Retailers and their suppliers have been slashing their inventories. Now they’re turning to cutting back storage space.

A once-booming U.S. warehousing market is coping with signs of contraction as businesses consolidate warehouses and in some cases upgrade existing sites rather than add facilities. The shift comes as retailers have turned the corner on a big drawdown of inventories and are aligning their supply chains for more normal, prepandemic stocking and consumer spending patterns. 

Consumer-goods maker Newell Brands, retail-pharmacy chain Rite Aid and sports-apparel retailer Fanatics are among the merchants closing warehouses or upgrading existing facilities rather than opening new sites this year.

Other companies are unloading storage capacity by subleasing space.

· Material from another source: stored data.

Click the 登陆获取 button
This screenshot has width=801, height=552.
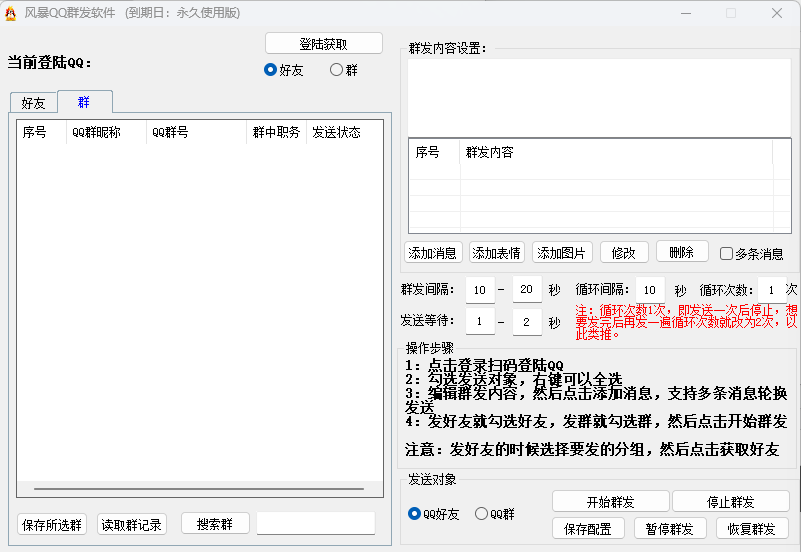click(x=323, y=44)
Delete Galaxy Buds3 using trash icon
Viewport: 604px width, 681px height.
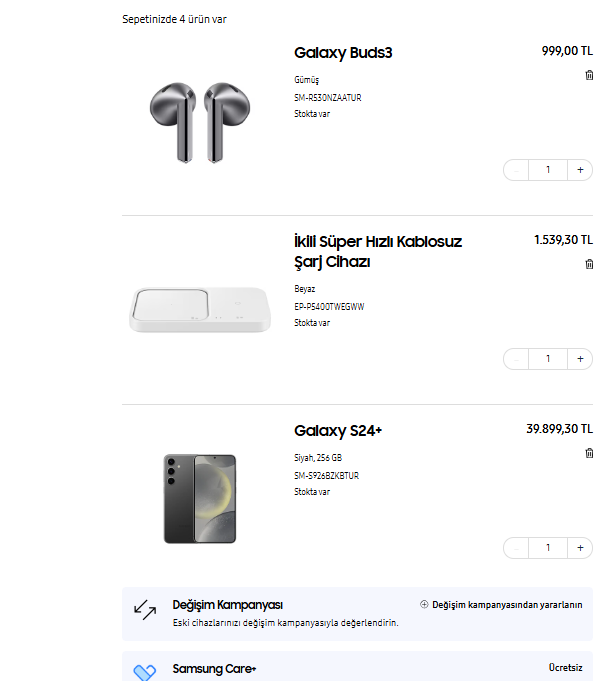click(589, 75)
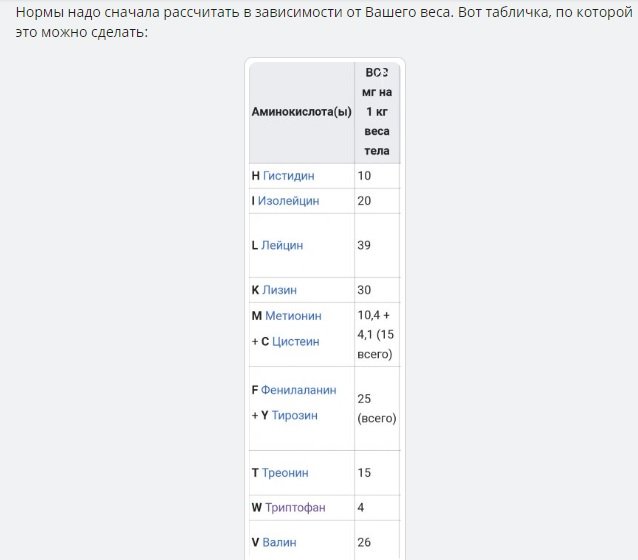Click the Изолейцин link
638x560 pixels.
[x=288, y=201]
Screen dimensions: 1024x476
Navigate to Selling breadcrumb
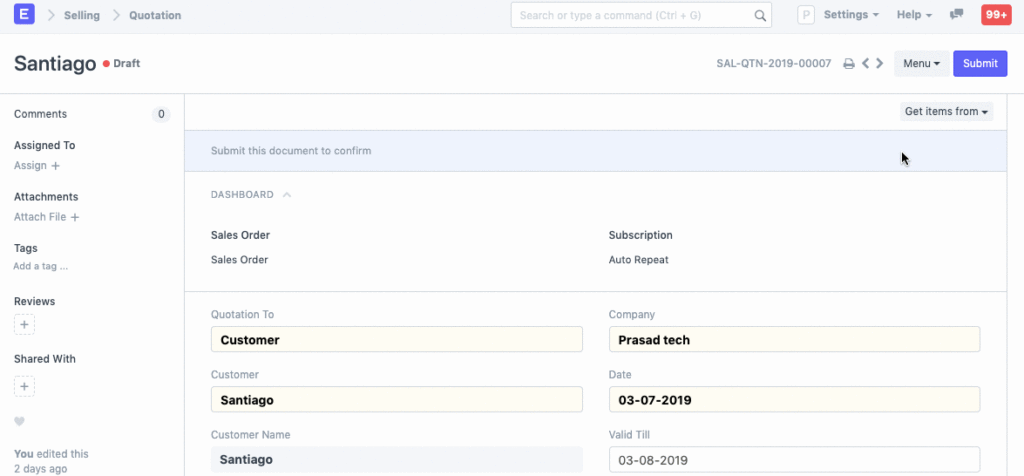point(81,16)
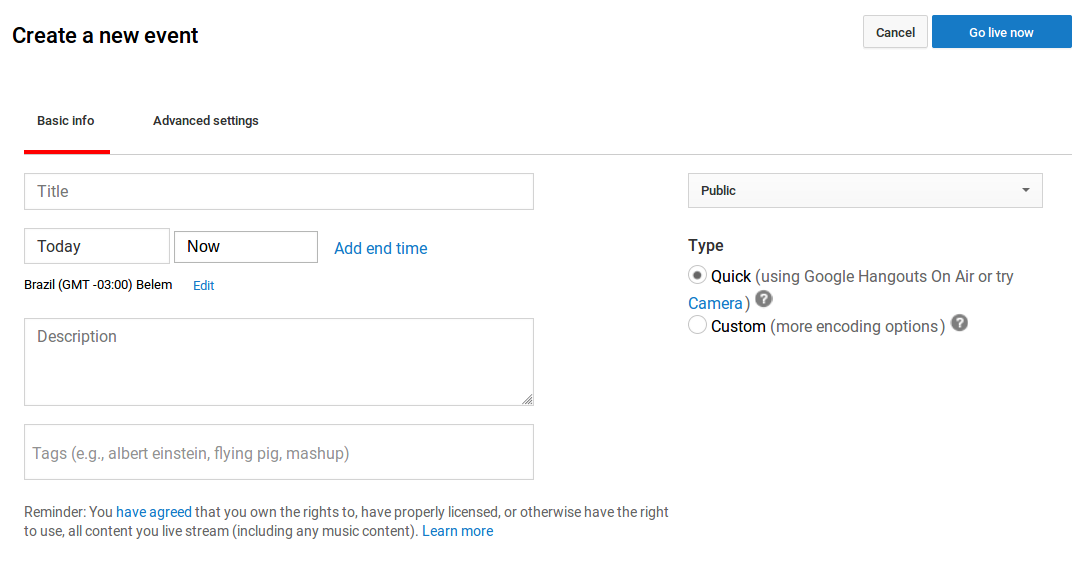Viewport: 1085px width, 573px height.
Task: Click the have agreed link
Action: [154, 512]

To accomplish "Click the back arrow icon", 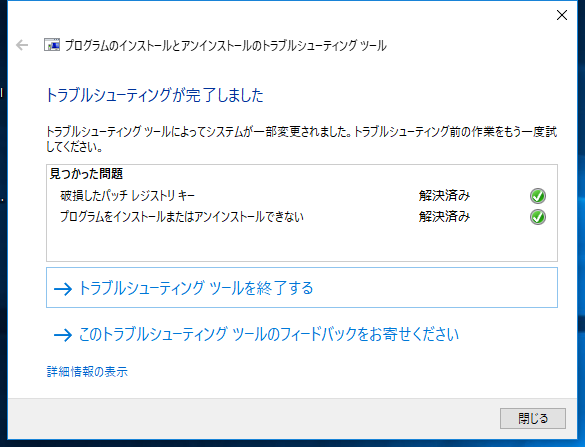I will (22, 45).
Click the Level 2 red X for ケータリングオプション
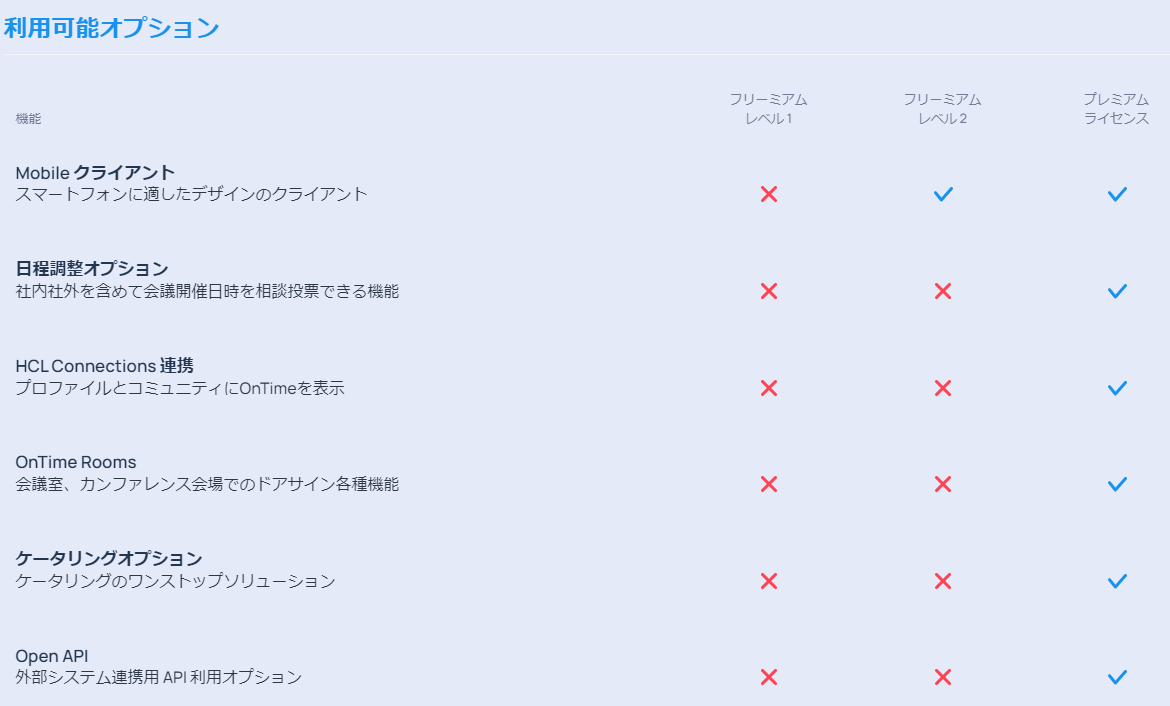 (x=943, y=581)
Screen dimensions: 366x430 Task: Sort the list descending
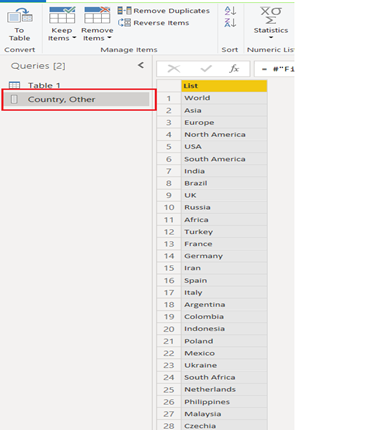(230, 23)
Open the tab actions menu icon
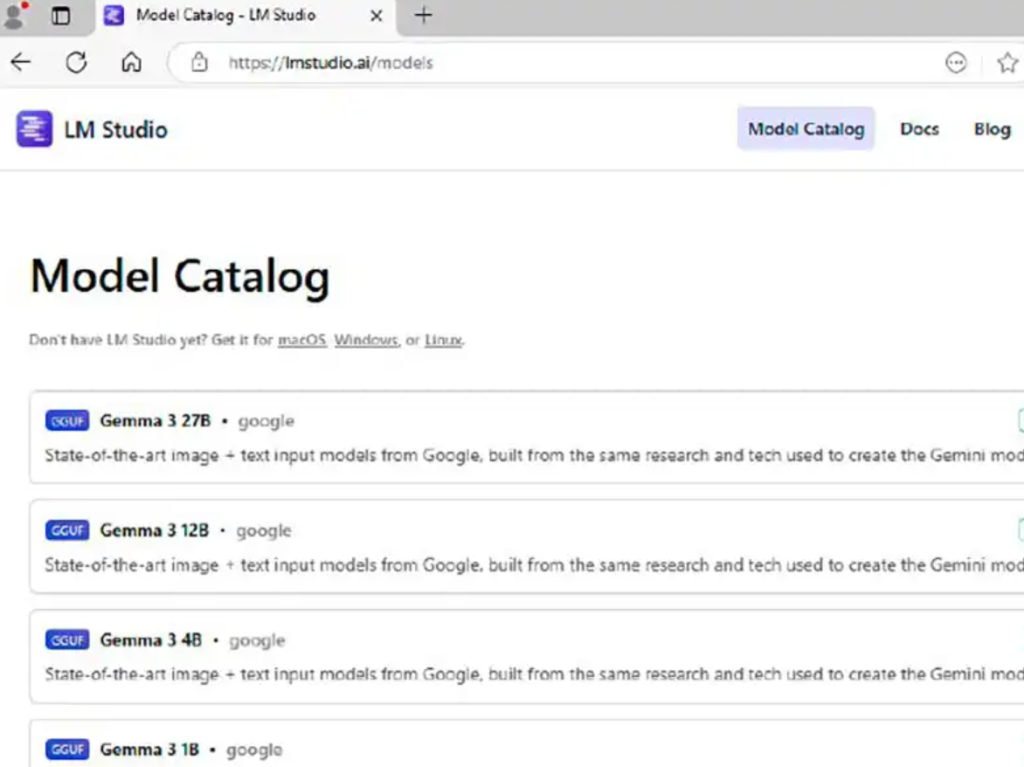The width and height of the screenshot is (1024, 767). click(61, 16)

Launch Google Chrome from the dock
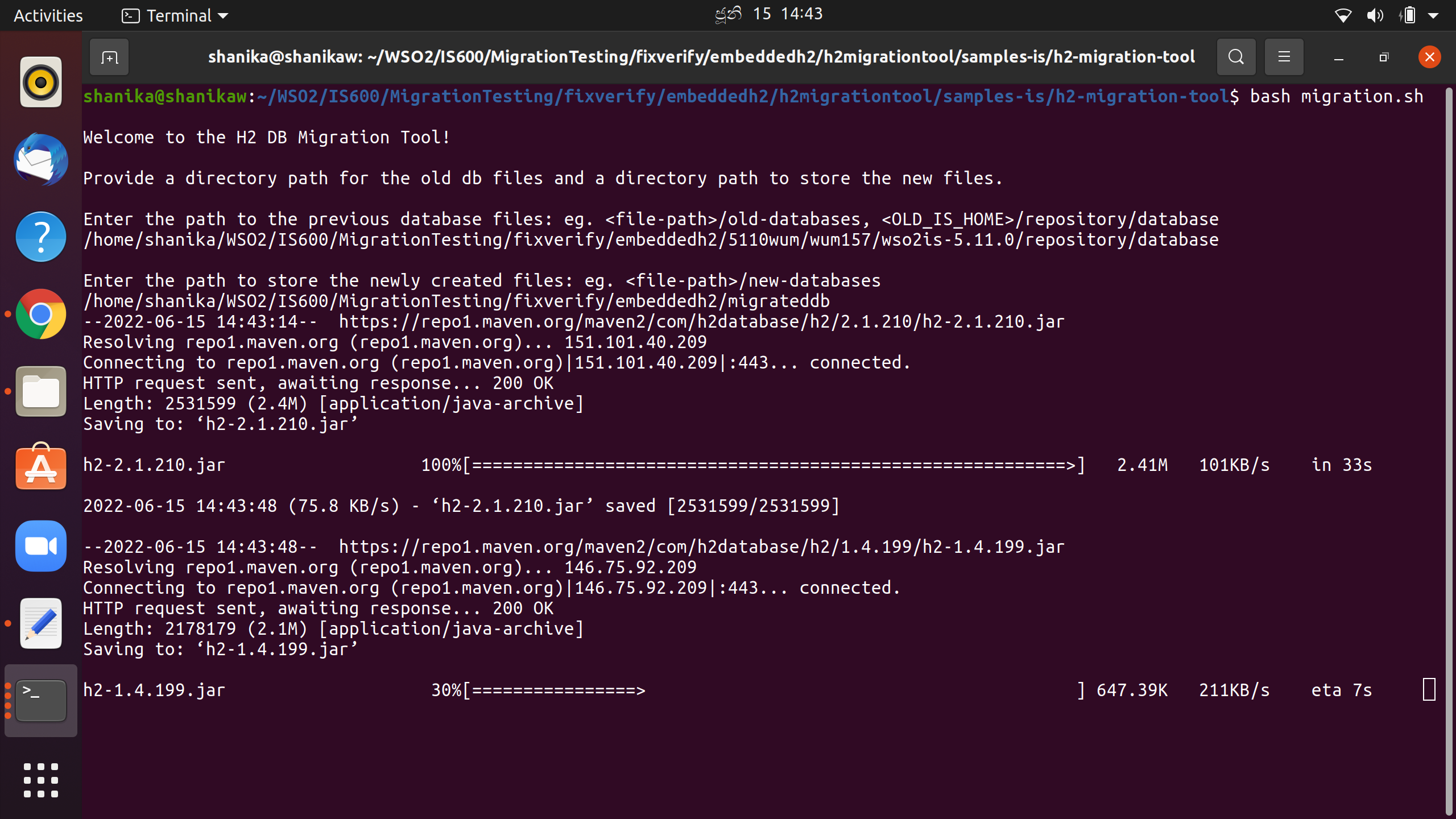40,314
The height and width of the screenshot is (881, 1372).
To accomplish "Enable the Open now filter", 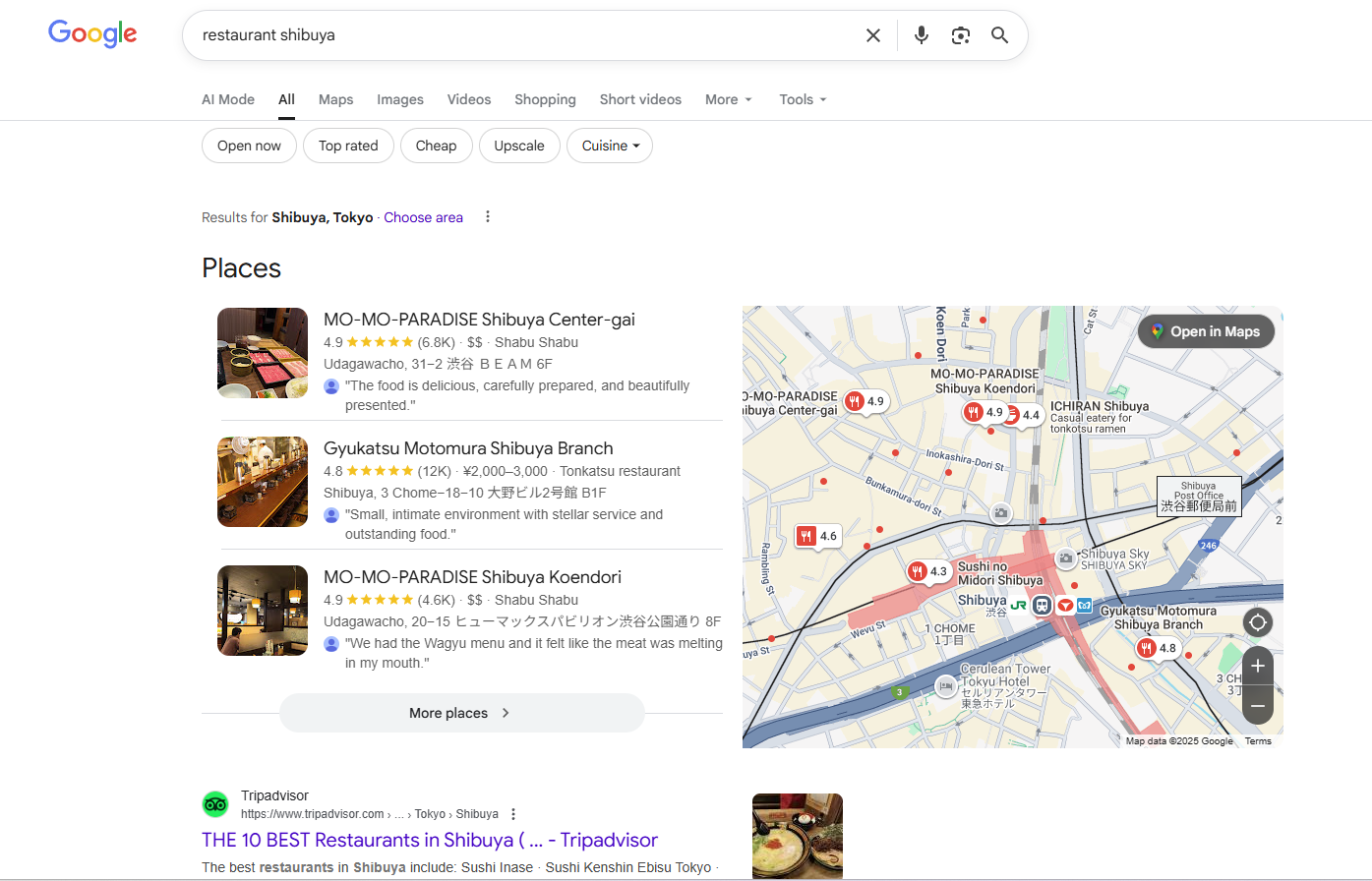I will coord(249,145).
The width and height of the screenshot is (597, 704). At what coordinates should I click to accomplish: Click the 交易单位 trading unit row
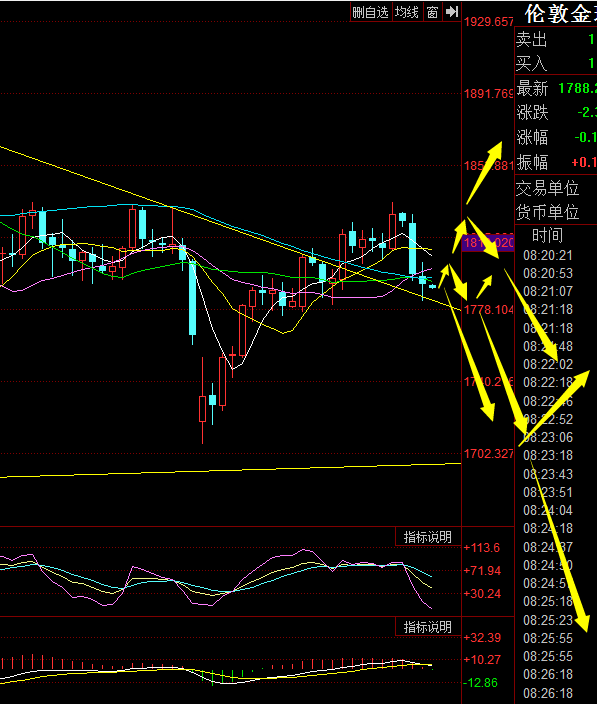(x=556, y=188)
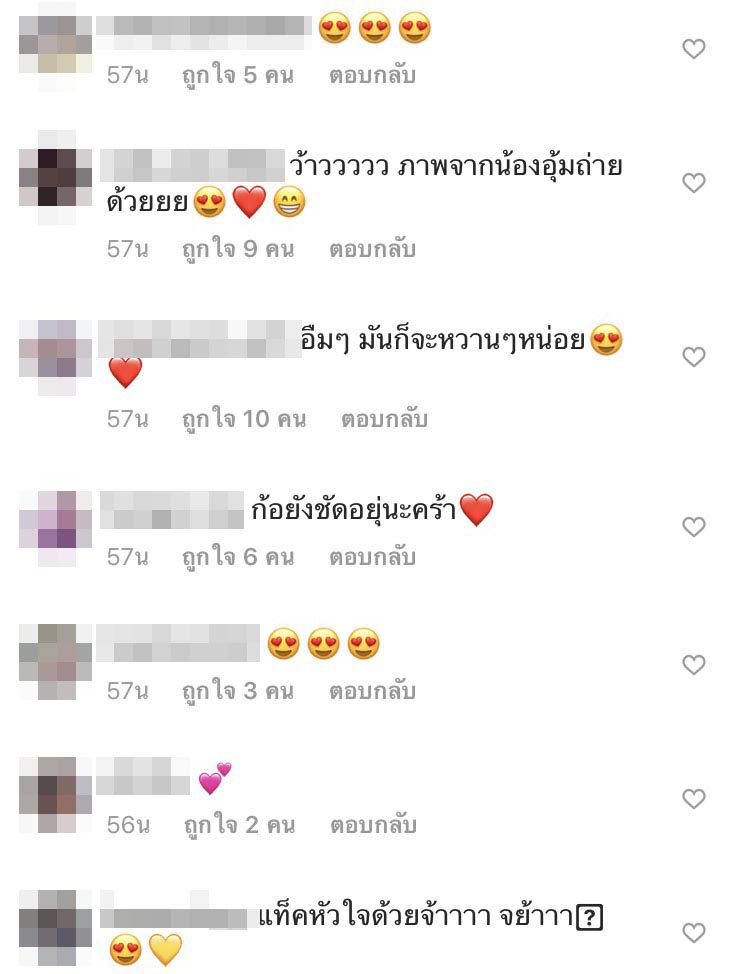Like the comment showing 3 likes with three heart-eyes emojis
The width and height of the screenshot is (750, 974).
pyautogui.click(x=693, y=665)
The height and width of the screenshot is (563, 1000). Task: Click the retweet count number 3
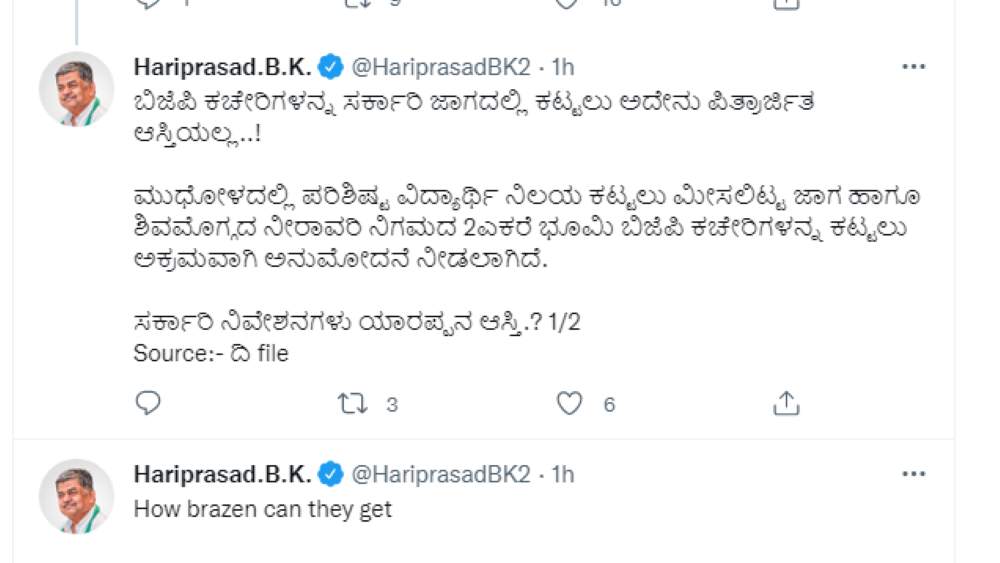pyautogui.click(x=392, y=404)
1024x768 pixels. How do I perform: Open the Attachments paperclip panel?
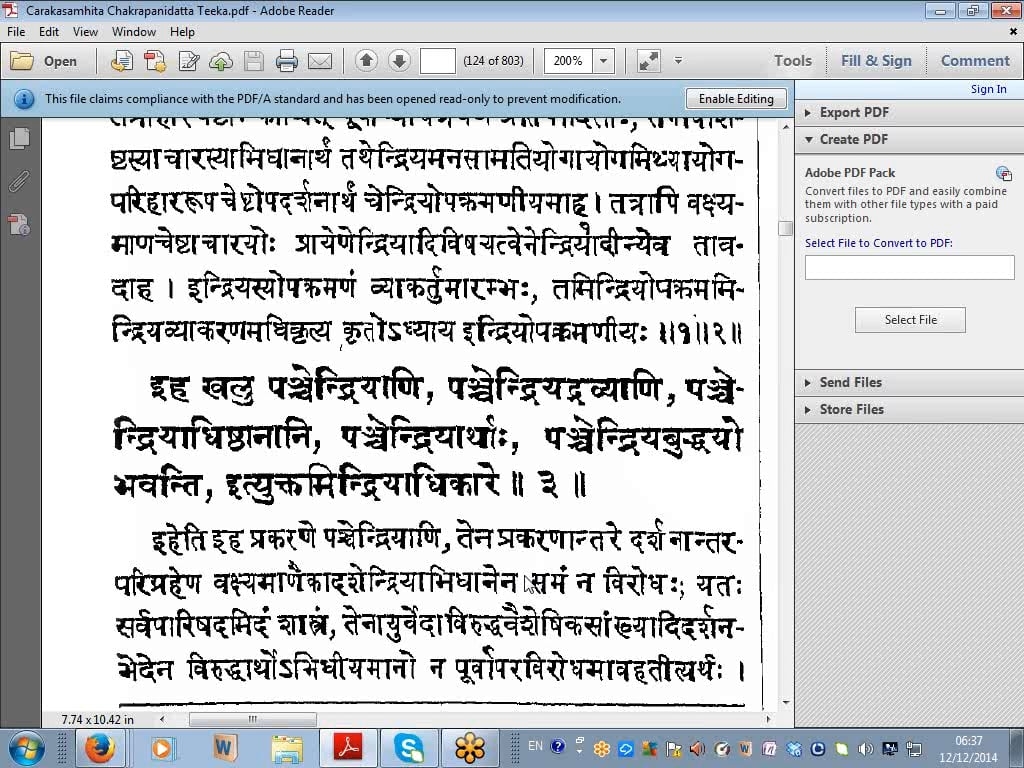(19, 182)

The amount of U.S. warehouse space listed for sublease reached a record high of more than 156 million square feet in the fourth quarter of 2023, more than three times the amount available in the fourth quarter of 2021, according to real-estate services firm Savills.

That marks a significant change for an industrial real-estate market that saw demand explode and vacancy rates plummet during the pandemic, as e-commerce orders soared and retailers stocked up on goods to avoid supply-chain disruptions. 

The tight market pushed the average warehouse asking rent up by nearly 24% in 2022 year-over-year, compared with an annual increase of 6.3% in 2019 before the pandemic, according to real-estate services firm JLL.

The growth in rents has slowed more recently, with rents rising 12.5% in 2023 compared with the period a year earlier, according to JLL.

The turnabout comes as more manufacturers and retailers are returning to the “just-in-time” lean inventory management strategy that had given way to greater stockpiling during the pandemic, as companies sought to build so-called buffer stock amid product shortages and widespread supply chain disruptions. 

Some businesses now are subleasing space they had added “based on projections that didn’t come to fruition,” said Mark Russo, head of industrial research at Savills. “It was a lot of just-in-case inventory management thinking and thinking that that level of consumption was going to keep going up.”

Russo said companies are retooling their supply chains to match projections for more moderate growth in consumer spending.

“We’re coming off of a really unusual heightened period of demand, and that’s normalizing,” he said.

Russo noted space listed for sublease represents a small portion of total available warehouse space as developers complete construction on buildings across the country that were started without tenants lined up, known as speculative development. 

Many companies now are consolidating warehouses and upgrading to newer buildings that can accommodate more automation and require less labor, said Mehtab Randhawa, global head of industrial research at JLL.

“If you’ve got three different facilities or four different facilities and your real-estate costs are high, if you’re coming up on renewal, it might make sense to go down from four to three in a more efficient facility,” Randhawa said.